Collected data:
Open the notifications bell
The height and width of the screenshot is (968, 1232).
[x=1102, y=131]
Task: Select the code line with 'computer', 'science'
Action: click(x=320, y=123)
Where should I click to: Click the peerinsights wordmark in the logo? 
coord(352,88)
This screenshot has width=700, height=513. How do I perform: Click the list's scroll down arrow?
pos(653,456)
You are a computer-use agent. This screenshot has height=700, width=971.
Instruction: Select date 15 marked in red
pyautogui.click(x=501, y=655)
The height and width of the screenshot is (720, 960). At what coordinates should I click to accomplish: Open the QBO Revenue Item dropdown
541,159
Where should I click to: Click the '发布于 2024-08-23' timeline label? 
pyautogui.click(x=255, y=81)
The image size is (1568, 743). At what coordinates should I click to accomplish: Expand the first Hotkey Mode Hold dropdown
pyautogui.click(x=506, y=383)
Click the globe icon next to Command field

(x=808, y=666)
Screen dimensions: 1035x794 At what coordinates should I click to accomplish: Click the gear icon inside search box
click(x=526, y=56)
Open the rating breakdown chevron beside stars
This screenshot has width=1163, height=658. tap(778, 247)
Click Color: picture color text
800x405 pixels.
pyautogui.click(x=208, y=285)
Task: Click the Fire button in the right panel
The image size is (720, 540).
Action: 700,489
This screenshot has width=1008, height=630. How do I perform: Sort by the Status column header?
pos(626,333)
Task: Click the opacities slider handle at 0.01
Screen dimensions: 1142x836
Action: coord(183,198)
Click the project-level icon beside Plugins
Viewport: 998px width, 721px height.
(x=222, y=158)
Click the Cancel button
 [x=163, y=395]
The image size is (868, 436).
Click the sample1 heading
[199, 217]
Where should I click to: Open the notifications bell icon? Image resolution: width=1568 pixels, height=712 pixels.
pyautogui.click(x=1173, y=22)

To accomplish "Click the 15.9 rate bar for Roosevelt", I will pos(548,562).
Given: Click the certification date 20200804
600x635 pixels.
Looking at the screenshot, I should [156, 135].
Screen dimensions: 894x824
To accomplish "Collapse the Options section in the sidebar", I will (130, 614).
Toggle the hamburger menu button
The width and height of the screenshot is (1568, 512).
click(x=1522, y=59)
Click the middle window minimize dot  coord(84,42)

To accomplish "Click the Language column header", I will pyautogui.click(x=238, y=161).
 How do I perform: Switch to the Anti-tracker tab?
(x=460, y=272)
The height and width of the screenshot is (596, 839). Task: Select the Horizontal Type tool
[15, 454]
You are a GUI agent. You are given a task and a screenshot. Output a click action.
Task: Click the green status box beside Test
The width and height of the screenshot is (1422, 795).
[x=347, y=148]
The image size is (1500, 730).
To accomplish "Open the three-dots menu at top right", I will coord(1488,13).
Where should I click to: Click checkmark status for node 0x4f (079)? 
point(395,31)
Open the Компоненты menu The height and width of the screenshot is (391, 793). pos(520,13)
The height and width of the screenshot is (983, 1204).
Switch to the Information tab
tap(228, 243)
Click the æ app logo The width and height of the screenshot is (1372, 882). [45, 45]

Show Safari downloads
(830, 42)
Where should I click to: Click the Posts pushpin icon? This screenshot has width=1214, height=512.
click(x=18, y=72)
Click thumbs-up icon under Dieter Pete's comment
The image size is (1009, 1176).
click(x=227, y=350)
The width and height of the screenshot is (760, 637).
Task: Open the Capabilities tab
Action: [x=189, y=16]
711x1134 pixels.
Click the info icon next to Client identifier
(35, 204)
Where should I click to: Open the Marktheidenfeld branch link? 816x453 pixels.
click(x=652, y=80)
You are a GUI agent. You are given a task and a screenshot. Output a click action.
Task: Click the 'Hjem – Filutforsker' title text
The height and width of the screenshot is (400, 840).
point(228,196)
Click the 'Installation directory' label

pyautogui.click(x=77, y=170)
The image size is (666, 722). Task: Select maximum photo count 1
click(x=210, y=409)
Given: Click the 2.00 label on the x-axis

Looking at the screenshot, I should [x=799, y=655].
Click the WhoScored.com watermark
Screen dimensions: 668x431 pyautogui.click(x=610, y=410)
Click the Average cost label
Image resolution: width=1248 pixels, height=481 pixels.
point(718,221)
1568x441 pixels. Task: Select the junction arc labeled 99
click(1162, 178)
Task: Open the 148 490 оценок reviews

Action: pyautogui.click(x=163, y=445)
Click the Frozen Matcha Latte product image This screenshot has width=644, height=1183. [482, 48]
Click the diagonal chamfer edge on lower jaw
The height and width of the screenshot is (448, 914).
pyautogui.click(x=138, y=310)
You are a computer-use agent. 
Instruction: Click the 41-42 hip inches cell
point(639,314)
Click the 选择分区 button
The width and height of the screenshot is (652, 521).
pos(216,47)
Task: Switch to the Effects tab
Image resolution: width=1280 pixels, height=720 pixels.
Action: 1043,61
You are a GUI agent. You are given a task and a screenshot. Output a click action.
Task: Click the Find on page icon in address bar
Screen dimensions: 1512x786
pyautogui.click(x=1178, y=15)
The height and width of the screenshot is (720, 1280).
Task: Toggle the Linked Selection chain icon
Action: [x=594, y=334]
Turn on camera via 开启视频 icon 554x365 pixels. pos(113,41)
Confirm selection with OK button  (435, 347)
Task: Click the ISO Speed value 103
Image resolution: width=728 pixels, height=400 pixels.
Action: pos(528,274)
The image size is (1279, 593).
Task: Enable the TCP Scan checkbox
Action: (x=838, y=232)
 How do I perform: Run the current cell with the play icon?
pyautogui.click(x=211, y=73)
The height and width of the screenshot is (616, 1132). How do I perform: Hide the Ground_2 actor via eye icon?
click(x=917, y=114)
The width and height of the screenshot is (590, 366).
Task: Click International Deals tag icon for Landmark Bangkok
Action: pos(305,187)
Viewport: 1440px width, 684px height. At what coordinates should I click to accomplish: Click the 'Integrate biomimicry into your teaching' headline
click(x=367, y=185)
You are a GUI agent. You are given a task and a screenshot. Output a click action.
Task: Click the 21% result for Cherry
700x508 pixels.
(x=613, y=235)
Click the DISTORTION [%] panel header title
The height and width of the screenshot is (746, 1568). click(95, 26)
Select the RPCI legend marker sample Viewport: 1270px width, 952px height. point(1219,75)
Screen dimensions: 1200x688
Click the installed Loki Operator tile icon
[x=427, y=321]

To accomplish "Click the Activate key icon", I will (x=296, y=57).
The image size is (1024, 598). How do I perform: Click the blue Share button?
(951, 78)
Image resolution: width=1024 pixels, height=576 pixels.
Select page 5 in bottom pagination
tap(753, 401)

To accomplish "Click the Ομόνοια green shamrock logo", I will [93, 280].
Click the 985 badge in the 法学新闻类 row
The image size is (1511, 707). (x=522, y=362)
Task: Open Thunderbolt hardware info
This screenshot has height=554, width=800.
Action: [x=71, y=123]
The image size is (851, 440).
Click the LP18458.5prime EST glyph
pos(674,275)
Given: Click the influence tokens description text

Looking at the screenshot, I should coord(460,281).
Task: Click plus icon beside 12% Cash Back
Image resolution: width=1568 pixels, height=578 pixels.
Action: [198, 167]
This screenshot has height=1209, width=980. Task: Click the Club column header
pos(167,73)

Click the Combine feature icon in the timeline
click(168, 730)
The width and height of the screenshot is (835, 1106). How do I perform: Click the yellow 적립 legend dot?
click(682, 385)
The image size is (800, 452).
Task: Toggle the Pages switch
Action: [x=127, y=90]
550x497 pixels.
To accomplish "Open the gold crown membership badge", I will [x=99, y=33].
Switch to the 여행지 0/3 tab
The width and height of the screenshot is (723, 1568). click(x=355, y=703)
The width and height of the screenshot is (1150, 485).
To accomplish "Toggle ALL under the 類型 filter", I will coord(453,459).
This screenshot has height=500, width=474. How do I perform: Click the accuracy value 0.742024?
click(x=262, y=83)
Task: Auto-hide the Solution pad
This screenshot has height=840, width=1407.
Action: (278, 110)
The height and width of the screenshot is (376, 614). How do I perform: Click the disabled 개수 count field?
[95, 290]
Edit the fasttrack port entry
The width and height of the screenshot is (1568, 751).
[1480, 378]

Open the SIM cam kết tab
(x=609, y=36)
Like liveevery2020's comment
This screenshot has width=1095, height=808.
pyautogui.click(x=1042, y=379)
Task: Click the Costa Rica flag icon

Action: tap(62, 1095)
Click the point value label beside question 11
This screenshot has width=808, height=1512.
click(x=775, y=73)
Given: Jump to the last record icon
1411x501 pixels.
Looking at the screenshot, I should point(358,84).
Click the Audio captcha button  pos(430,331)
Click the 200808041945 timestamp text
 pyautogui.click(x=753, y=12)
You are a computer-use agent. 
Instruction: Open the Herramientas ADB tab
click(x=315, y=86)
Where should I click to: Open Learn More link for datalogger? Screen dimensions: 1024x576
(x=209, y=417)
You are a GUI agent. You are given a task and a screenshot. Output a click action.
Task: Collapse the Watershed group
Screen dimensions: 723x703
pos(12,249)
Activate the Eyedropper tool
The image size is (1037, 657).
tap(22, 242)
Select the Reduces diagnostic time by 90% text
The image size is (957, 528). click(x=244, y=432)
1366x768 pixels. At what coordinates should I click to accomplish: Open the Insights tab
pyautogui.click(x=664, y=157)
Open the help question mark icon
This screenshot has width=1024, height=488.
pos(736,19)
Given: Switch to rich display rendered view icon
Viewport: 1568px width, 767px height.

ACTIVITY:
Copy the records above exactly, beginning at the line that contains "The image size is (1024, 598)." and stopping after the line that contains "Task: Click plus icon beside 12% Cash Back".

FINAL ANSWER:
The image size is (1024, 598). How do I perform: Click the blue Share button?
(951, 78)
Image resolution: width=1024 pixels, height=576 pixels.
Select page 5 in bottom pagination
tap(753, 401)

To accomplish "Click the Ομόνοια green shamrock logo", I will [93, 280].
Click the 985 badge in the 法学新闻类 row
The image size is (1511, 707). (x=522, y=362)
Task: Open Thunderbolt hardware info
This screenshot has height=554, width=800.
Action: [x=71, y=123]
The image size is (851, 440).
Click the LP18458.5prime EST glyph
pos(674,275)
Given: Click the influence tokens description text

Looking at the screenshot, I should coord(460,281).
Task: Click plus icon beside 12% Cash Back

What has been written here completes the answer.